Subnets simple for subnetworks refer to a feature of Avalanche that makes it possible for everyone to create their L1 or L2 blockchain. It is either a single custom blockchain or a set of custom blockchains validated together. The base layer of Avalanche is the default subnet which includes P-chain that manages subnetwork topology, the C-chain, an EVM-powered contract chain, and the X-chain, a UTXO powred chain that is high scaling.
The history of blockchain scaling in a nutshell
One unique thing about Avalanche is that it facilitates subnets, a new type of scaling that previous blockchains have never explored. It works like an L2 but is decentralized, stronger, and feature-rich. These subnetworks are the same as sharding since they create separate but linked instances of a blockchain. However, subnets are algorithmically created and launched based on the user’s needs.
Subnetworks facilitate scaling and other tasks associated with scaling. For instance, if you have conflicting ideas you want to exist on the same crypto subnets, make that possible. You can create two subnets with various sharding schemes or one subnet with different subchains.
Subnets also allow the unlimited creation of chains for different niche uses. If the second chain gets messed up, you can simply launch another. Subnets can also create their subnets while using the same principles. Additionally, various validators can validate different subnets while validating the default subnet.
One of the best things about subnets is that they are limitless, so you can never run out of them and develop a new one every time you reach a scaling limit. Subnets have their token, which you must stake in alignment with AVAX. As long as a subnet has a unique token, it provides yield farming defi potential to validate with robust nodes. They can transfer tokens to a subnet to stake and earn interest from the subnet fees.
The future of subnets
Although there is no winner yet in blockchain scaling, subnets symbolize the unification of crypto scaling ideas into a single interoperable ecosystem.
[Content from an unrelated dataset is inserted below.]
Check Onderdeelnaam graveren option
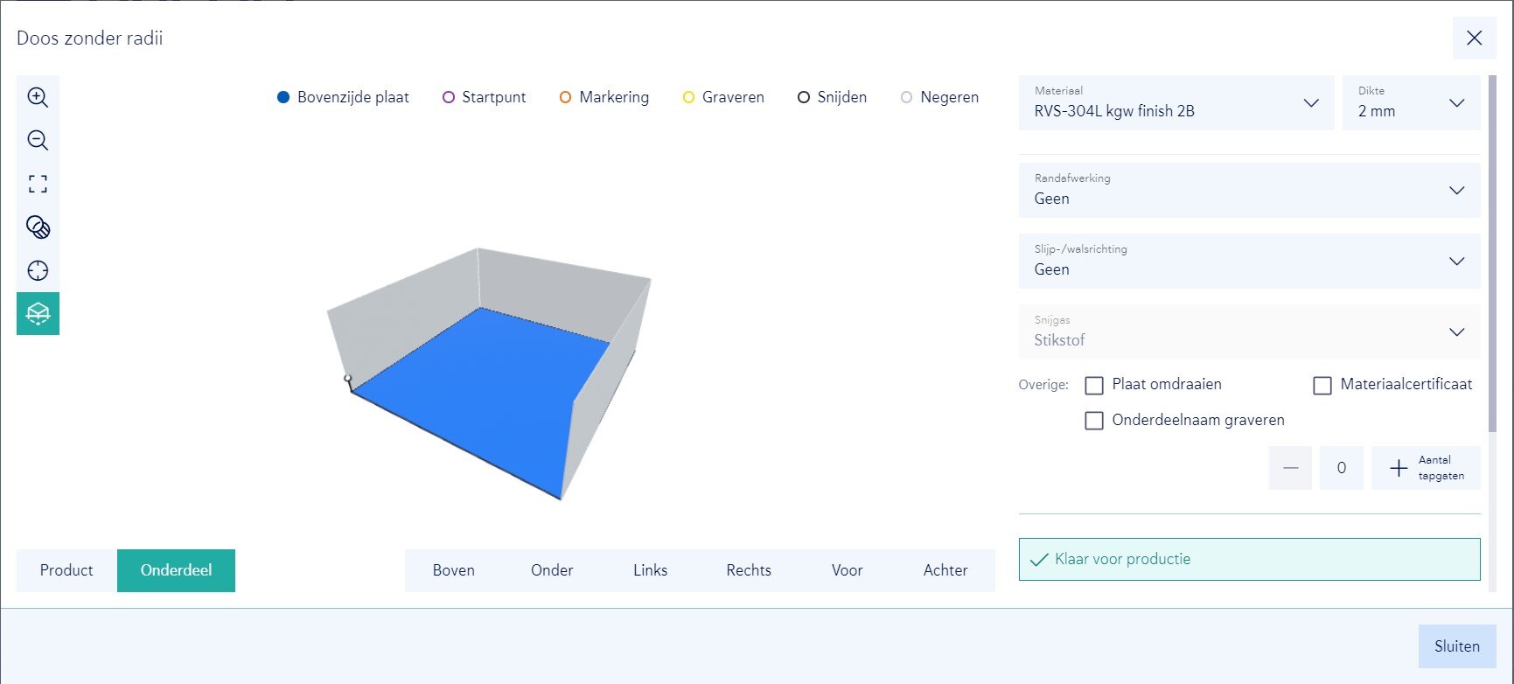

When it comes to the future of subnets, users can try on-chain scaling and sharding schemes. But each comes with its drawback. Onchain scaling sacrifices some security to optimize scaling, while sharding sacrifices some decentralization to optimize scaling. But when you implement subnets with expertise, they are safe for daily operations.
Another idea for subnet scaling is to use simple network gossip to move transactional throughput from the consensus layer to a purely cryptographic layer. In this scenario, double spends might be avoided by burning coins whenever a double spend is attempted, and the chain would then periodically be “settled up.” This would temporarily sacrifice finality to scale, and it might even scale significantly.
Or maybe scaling appears in the shape of numerous specialty subnets that don’t intend to scale everyone, but scaling ends up being the emergence of variety. The finest solutions will eventually prevail once these ideas have been tested concurrently. But instead of needing different blockchain ecosystems, we can test them all on Avalanche and get the best of both worlds.